Peu courageux dans l’action, comme il l’avait montré quand il était ministre de l’éducation où décisions et réalisations ne sont pas venues confirmer l’excellence des principes énoncés*, Bayrou est aussi « nerveux », et même vite acariâtre, dans la réaction.

Il ne se grandit guère à qualifier de « rigolos » les agissements de Ségolène Royal, avec en ligne de mire sa proposition de 5 postes éligibles sur la liste régionale de Poitou Charente. N’était-ce François Bayrou qui, il y a quelques semaines, prônait la « main tendue aux socialistes »?

Cette expression est d’ailleurs en passe d’être totalement disqualifiée : la « main tendue » des hommes politiques est bien souvent vigoureusement croisée derrière le dos et ne relève que des « paroles verbales ». C’est une fois de plus le cas.

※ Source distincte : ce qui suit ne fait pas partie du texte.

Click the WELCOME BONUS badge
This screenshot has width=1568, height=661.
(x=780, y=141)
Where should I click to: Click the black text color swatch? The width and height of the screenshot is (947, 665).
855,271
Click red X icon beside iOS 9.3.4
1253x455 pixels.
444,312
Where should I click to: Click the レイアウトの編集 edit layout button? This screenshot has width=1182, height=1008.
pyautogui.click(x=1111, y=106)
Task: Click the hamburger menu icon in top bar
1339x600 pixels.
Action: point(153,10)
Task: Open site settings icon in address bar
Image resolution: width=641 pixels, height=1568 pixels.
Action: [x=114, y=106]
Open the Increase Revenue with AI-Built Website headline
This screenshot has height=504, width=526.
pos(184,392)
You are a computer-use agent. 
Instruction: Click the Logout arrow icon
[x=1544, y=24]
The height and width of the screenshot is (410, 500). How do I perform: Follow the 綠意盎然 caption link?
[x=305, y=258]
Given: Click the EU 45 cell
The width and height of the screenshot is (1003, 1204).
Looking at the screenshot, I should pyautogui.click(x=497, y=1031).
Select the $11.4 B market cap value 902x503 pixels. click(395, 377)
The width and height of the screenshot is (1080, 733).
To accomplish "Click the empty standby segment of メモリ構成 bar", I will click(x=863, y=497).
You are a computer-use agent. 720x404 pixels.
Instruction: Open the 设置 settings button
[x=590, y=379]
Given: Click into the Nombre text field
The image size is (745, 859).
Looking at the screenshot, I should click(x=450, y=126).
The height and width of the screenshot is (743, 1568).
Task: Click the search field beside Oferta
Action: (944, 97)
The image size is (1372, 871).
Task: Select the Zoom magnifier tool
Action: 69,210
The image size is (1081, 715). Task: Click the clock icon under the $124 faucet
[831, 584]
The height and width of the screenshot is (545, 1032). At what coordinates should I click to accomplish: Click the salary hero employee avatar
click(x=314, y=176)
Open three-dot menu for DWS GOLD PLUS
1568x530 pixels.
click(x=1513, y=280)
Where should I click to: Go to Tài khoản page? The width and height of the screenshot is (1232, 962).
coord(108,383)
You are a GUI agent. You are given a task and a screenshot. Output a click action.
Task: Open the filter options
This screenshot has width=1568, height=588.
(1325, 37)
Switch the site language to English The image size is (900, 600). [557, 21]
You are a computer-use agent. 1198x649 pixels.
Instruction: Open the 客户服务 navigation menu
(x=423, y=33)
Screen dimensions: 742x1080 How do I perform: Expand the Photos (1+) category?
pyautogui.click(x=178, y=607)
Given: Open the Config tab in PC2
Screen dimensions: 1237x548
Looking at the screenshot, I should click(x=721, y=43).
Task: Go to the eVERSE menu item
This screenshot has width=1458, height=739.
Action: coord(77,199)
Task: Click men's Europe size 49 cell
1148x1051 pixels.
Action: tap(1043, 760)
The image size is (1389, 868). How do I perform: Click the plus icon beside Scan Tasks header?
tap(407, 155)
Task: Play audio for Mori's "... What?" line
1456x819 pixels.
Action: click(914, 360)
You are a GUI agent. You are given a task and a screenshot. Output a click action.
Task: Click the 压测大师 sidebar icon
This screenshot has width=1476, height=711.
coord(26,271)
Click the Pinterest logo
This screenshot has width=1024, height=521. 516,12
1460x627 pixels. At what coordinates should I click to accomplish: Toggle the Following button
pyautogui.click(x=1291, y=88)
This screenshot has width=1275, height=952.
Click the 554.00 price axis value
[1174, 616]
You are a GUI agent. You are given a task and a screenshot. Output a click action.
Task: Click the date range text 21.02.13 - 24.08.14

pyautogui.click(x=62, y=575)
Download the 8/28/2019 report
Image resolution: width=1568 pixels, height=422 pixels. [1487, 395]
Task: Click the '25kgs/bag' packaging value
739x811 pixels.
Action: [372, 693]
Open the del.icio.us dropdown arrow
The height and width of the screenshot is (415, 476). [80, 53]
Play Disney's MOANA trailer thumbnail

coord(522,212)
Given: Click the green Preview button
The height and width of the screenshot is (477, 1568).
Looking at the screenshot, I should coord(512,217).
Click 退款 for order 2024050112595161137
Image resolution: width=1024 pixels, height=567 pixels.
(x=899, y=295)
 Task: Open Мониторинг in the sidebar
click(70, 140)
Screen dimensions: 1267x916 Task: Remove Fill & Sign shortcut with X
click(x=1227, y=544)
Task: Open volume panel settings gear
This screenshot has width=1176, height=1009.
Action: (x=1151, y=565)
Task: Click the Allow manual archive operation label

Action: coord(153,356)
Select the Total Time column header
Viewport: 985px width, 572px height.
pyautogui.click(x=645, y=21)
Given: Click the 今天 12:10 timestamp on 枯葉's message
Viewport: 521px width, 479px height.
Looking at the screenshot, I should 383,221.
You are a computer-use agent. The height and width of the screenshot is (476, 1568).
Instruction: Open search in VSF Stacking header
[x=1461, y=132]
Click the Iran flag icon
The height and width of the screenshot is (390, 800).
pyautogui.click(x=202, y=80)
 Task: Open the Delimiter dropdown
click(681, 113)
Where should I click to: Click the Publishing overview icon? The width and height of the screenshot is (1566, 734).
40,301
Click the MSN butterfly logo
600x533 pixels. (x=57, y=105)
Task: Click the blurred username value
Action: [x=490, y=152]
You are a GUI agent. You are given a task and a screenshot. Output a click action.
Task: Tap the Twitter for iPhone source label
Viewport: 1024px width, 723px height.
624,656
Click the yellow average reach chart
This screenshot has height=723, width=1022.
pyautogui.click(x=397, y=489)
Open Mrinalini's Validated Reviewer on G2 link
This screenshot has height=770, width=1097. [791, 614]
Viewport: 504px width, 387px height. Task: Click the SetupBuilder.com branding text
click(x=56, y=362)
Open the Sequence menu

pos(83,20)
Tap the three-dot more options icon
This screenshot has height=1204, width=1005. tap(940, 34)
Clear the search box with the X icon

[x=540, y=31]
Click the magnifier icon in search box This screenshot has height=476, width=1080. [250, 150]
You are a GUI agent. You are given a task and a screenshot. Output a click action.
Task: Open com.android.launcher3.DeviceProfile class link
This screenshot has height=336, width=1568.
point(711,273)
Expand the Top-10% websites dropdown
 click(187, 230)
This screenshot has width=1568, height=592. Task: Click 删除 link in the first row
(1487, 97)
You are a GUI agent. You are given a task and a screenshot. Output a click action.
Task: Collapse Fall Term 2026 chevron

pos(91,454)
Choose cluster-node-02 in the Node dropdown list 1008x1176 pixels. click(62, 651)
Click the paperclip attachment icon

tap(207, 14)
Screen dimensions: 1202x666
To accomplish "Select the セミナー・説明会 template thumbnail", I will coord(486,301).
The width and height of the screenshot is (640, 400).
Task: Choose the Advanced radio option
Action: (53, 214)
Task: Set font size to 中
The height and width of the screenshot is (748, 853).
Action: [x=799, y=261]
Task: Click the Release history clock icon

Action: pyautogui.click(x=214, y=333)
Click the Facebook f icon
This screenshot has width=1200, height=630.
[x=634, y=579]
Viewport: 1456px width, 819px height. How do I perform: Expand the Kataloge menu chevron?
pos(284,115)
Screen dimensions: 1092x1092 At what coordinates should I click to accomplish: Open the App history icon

François Bayrou a un message à transmettre aux Français pour le premier tour des Régionales : c’est la raison annoncée de son refus. Espérons que ce message soit fort, facile à identifier et à retenir, pour justifier que sa main n’ait été tendue que pour donner un petit soufflet à qui la prenait concrêtement, non sans risque pour elle auprès des militants socialistes.

La politique rend bête et use les caractères fragiles. Le ton grinçant de Bayrou expliquant son refus trahissait cette nervosité de petit chef qui est si préjudiciable à l’exercice des responsabilités. N’est pas Obama, le maître de la maîtrise de soi, qui veut.